Rewrite every line of the entries below as a JSON list of strings, one string per line, omitting blank lines and leaving out the pictures.

- - - - - - -

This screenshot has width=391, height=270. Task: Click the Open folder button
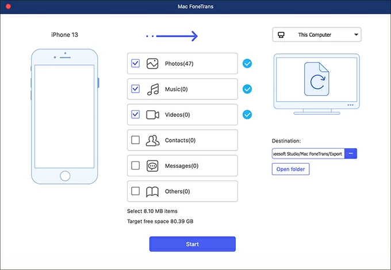290,169
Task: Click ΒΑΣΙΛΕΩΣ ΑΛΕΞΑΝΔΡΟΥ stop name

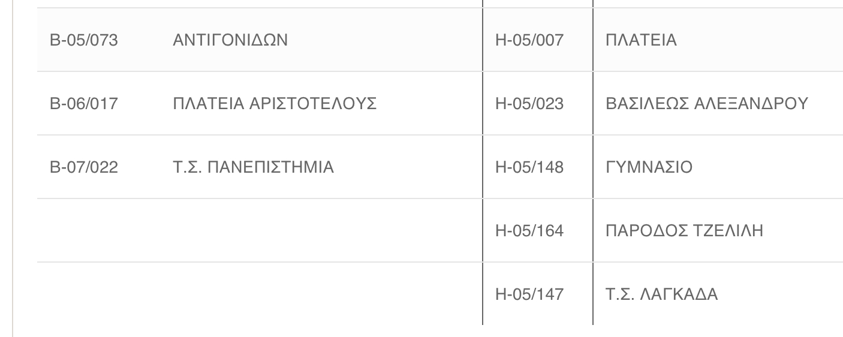Action: pyautogui.click(x=707, y=104)
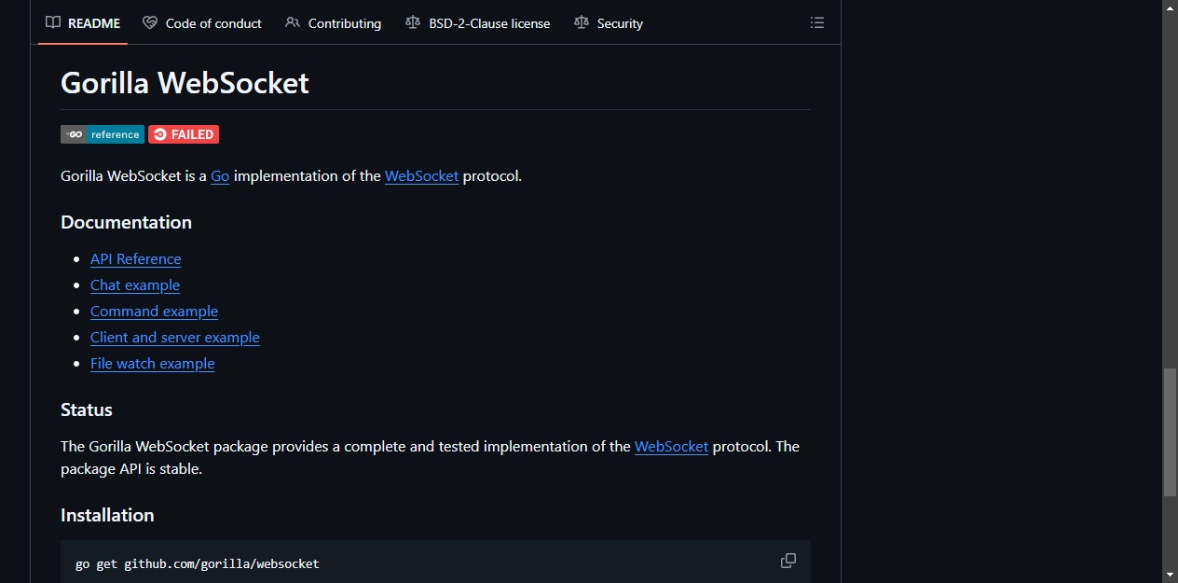Screen dimensions: 1178x583
Task: Click the Security scale icon
Action: pos(582,23)
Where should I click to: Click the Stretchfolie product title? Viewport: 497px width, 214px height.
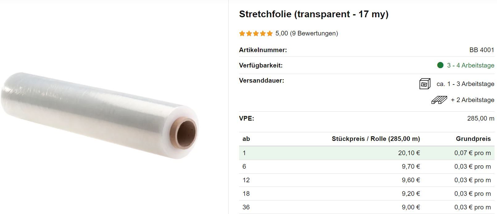(313, 14)
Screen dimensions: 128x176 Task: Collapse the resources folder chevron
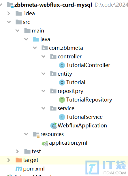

- - - - - - -

▶ [Complete answer]:
[
  "This screenshot has width=391, height=270. Task: Click the Open folder button",
  "290,169",
  "Task: Click ΒΑΣΙΛΕΩΣ ΑΛΕΞΑΝΔΡΟΥ stop name",
  "Action: pyautogui.click(x=707, y=104)",
  "Screen dimensions: 1178x583",
  "Task: Click the Security scale icon",
  "Action: pos(582,23)",
  "Where should I click to: Click the Stretchfolie product title? Viewport: 497px width, 214px height.",
  "(313, 14)",
  "Screen dimensions: 128x176 Task: Collapse the resources folder chevron"
]